Question

In Fig. 26-20, a wire that carries a current consists of three sections with different radii. Rank the sections according to the following quantities, greatest first: (a) current, (b) magnitude of current density, and (c) magnitude of electric field.

Short answer

a) The ranking the sections of wire according to the current is $I_A=I_B=I_C$.

b) The ranking the sections of wire according to the magnitude of the current density is $J_B>J_C>J_A$.

c) The ranking the sections of wire according to the magnitude of the electric field is $E_B>E_C>E_A$.

Step-by-step solution

The given data

Figure 26-20 is the wire with different radii.

Understanding the concept of the current, current density, and electric field

The rate of flow of electrons per unit time is called electric current. The current density is electric current per unit cross-section area at a given point.To explain the electrostatic force between the two charges, we assume that the charges create an electric field around them. The magnitude of electric field E set up by the electric charge q at a distance r is given as,

$\mathit{E}\mathbf{=}\frac{\mathbf{q}}{\mathbf{4}\mathbf{\pi }{\mathbf{\epsilon }}_{\mathbf{0}}{\mathbf{r}}^{\mathbf{2}}}$

We can use the formulae for current, current density, and electric fields. Inserting the given values of radii in it, we can rank the sections of wire accordingly.

Formulae:

The current flowing through the circuit in the given time, $I=\frac{Q}{t}$ …(i)

Here,I is current,Q is the charge, and t is time.

The current density due to the uniform current, $J=\frac{I}{A}$ …(ii)

Here,J is the current density,I is current, and A is the area of cross-section.

The current density due to the electric field, $J=\frac{E}{\mathrm{\rho }}$ …(iii)

Here,J is the current density,E is the electric field, and$\rho$ is charge density.

(a) Calculation of the rank of the sections according to the current

From equation (i),the current is charge flow per unit time means; it doesn’t depend on area or radius; thus, the current for all regions will be same.

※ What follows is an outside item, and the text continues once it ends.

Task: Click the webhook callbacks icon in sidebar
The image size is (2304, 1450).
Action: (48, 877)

Hence, the rank of the sections is $I_A=I_B=I_C$.

(b) Calculation of the rank of the sections according to the current density

Substituting the area value of the wire,in equation (ii), we can get the current density as follows:

$J=\frac{I}{\pi R^2}\left(\because A=\pi R^2\right)$ …(iv)

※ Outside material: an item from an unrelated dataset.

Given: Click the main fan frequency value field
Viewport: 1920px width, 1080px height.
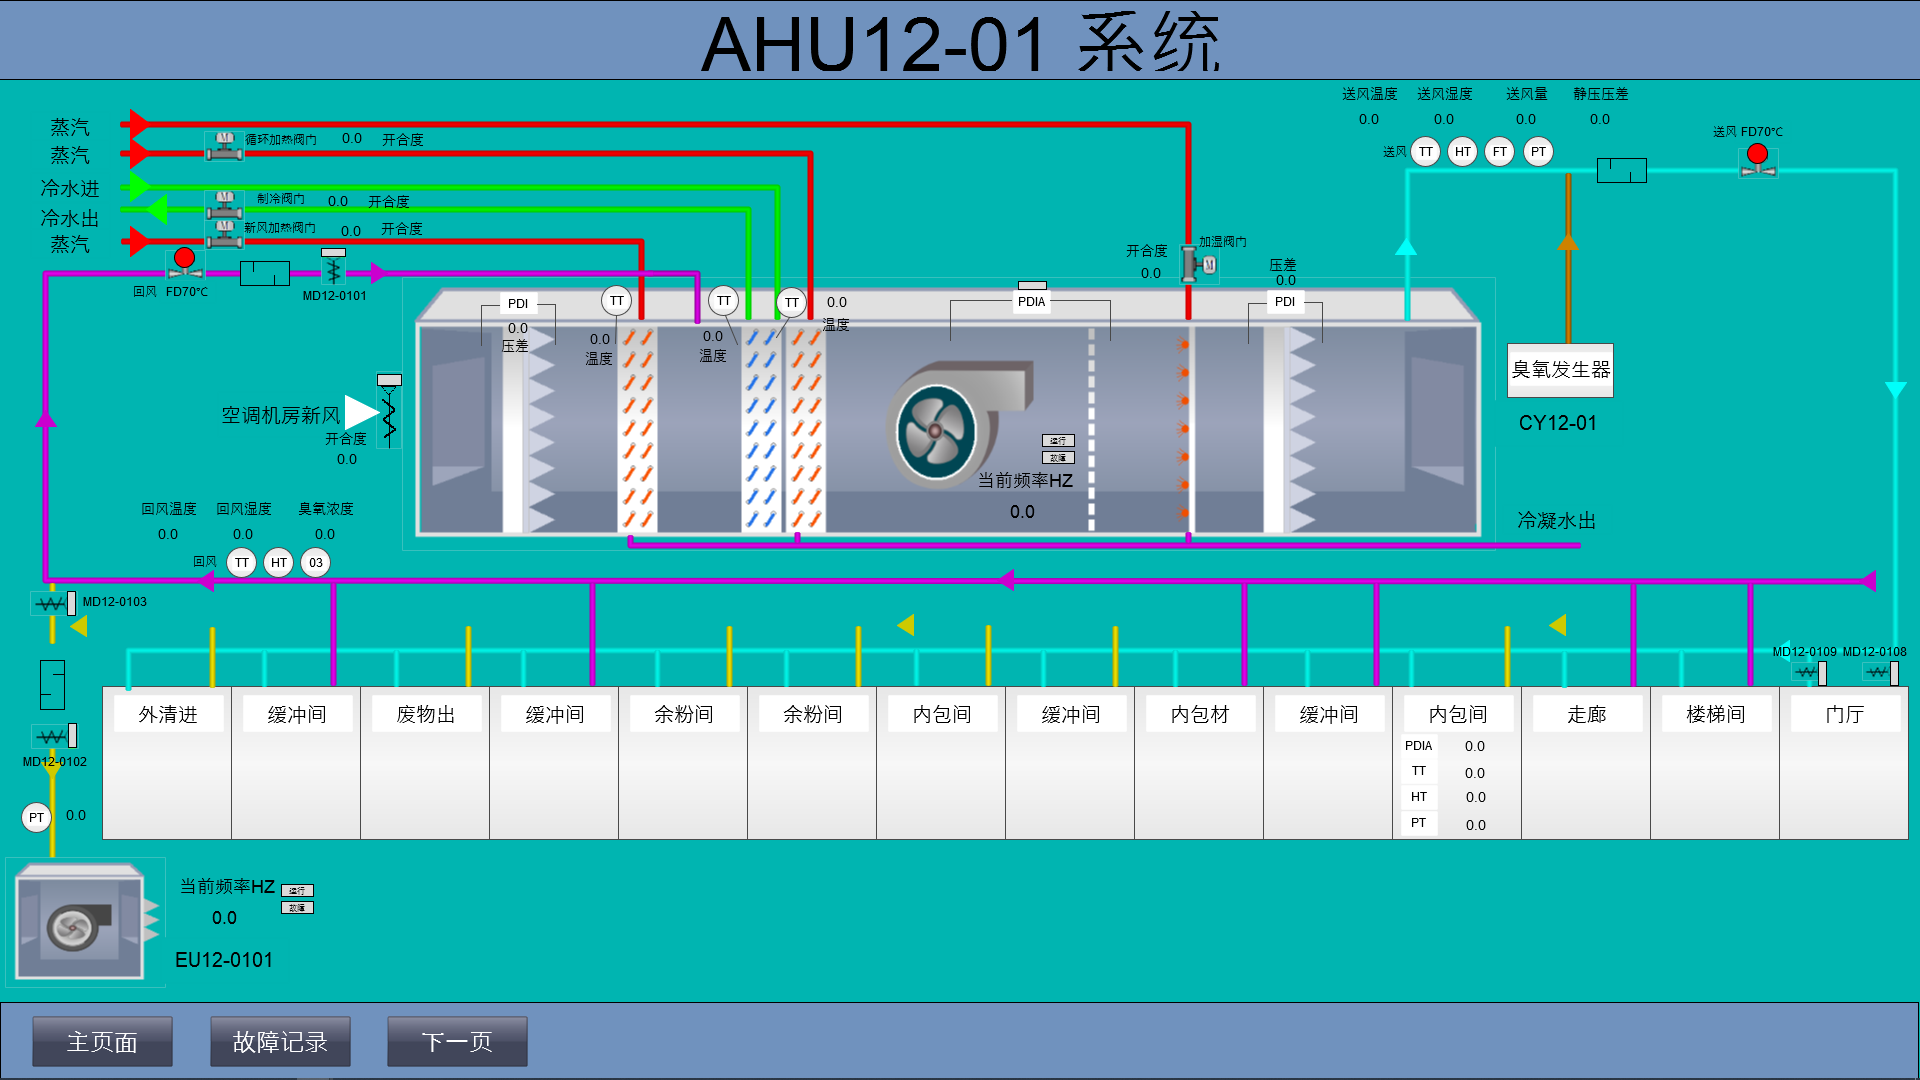Looking at the screenshot, I should pyautogui.click(x=1022, y=512).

For region A, we get the current density using equation (iv) as follows:

$$\begin{gathered} J_A=\frac{I}{\pi {\left(2R_0\right)}^2} \\ =0.25\left(\frac{I}{\pi 2{R^2}_0}\right) \end{gathered}$$ …(v)

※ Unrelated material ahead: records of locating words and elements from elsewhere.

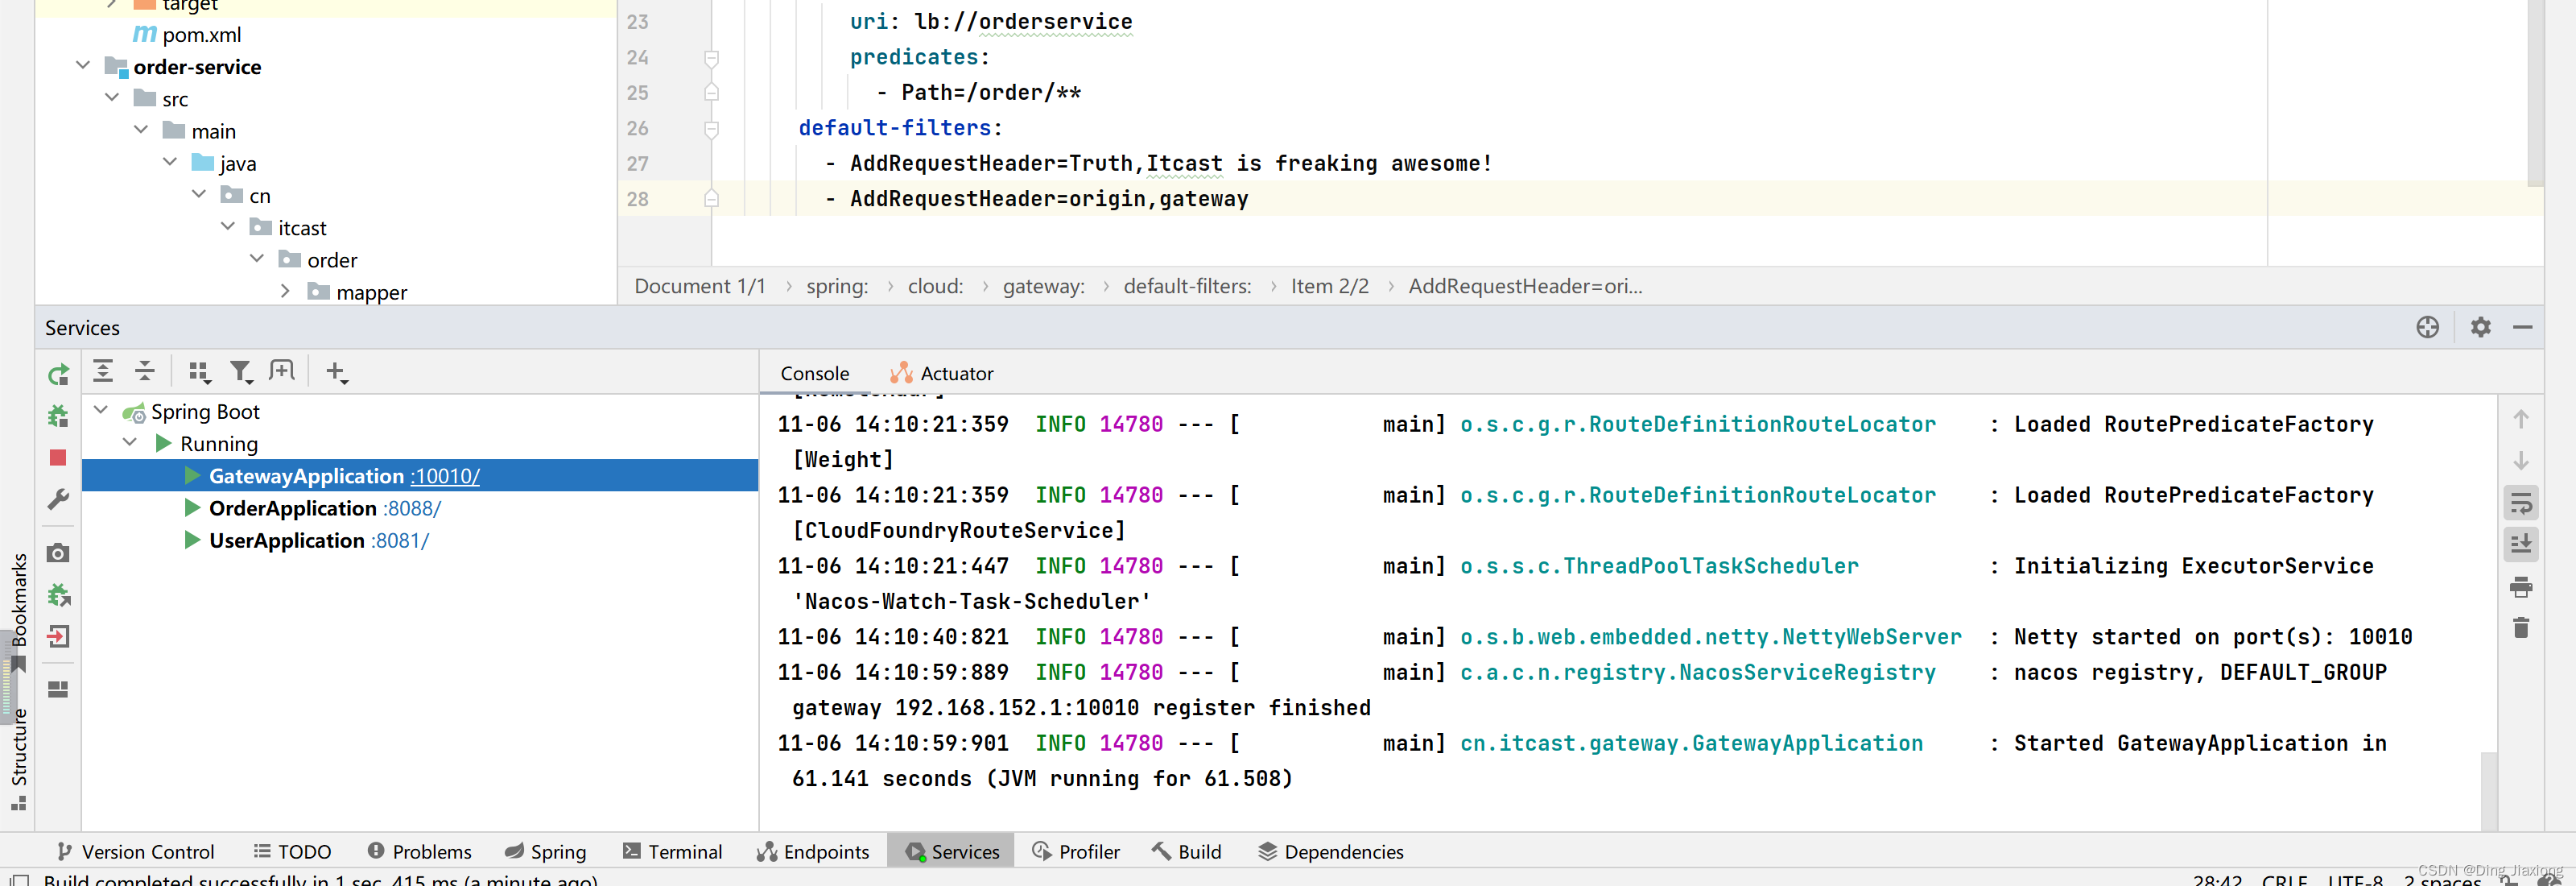Select OrderApplication :8088/ in services list

click(324, 507)
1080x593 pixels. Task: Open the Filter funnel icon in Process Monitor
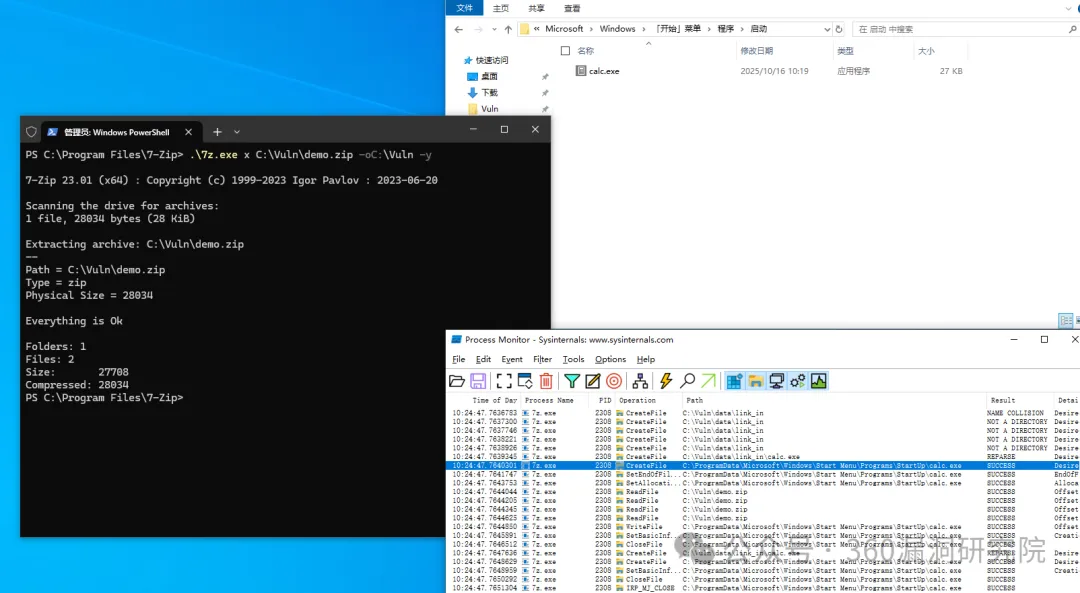point(571,381)

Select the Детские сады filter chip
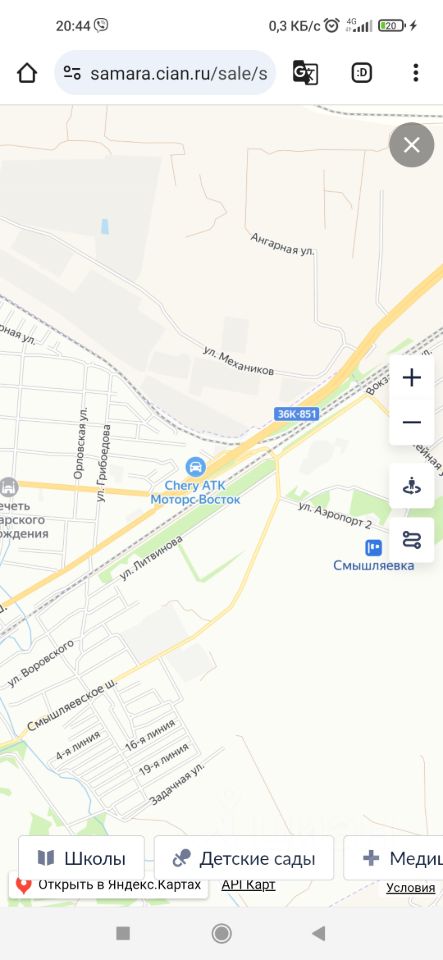[244, 858]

For region B, we get the current density using equation (iv) as follows:

$$\begin{gathered} J_B=\frac{I}{\pi {\left(R_0\right)}^2} \\ =\left(\frac{I}{\pi {R_0}^2}\right) \end{gathered}$$ …(vi)

For region C, we get the current density using equation (iv) as follows:

$$\begin{gathered} J_C=\frac{I}{\pi {\left(1.5R_0\right)}^2} \\ =\frac{I}{2.25\pi R_0^2} \\ =0.44\left(\frac{I}{\pi R_0^2}\right) \end{gathered}$$ …(vii)

From equation (v), (vi), and (vii), we can write the rank as,$J_B>J_C>J_A$.

(c) Calculation of the ranking according to the magnitude of electric field

Using the equation (iii), we can get the electric field as follows:

$E=J_{\mathrm{\rho }}$

Here, resistivity of the material is the same, so the electric field depends on only the current density.

From part b), we can write the rank as,$E_B>E_C>E_A$.